● Exercise directions
The entries below contain a stretch that opens with the line containing "Click highlighted regions" and closes with the line containing "Click the 連携アカウントとアクションを選択 heading"; set down that stretch exactly, both ends included, and nothing else.

● Source material

((

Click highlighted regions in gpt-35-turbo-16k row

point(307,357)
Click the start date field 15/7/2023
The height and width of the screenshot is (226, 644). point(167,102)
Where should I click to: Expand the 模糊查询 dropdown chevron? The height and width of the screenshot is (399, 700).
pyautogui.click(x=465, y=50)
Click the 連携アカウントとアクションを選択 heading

))
((

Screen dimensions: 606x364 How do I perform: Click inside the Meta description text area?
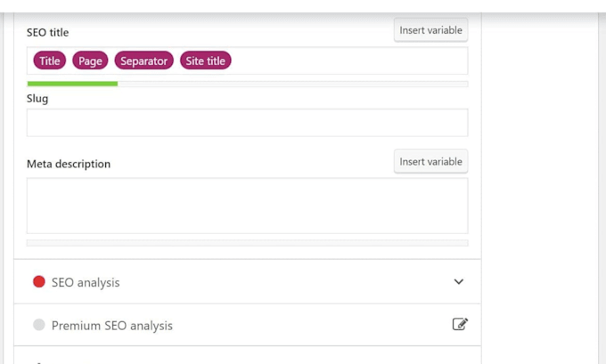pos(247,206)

))

● Solution to this task
Click highlighted regions in gpt-35-turbo-16k row

point(307,357)
Click the start date field 15/7/2023
The height and width of the screenshot is (226, 644). point(167,102)
Where should I click to: Expand the 模糊查询 dropdown chevron? The height and width of the screenshot is (399, 700).
pyautogui.click(x=465, y=50)
Click the 連携アカウントとアクションを選択 heading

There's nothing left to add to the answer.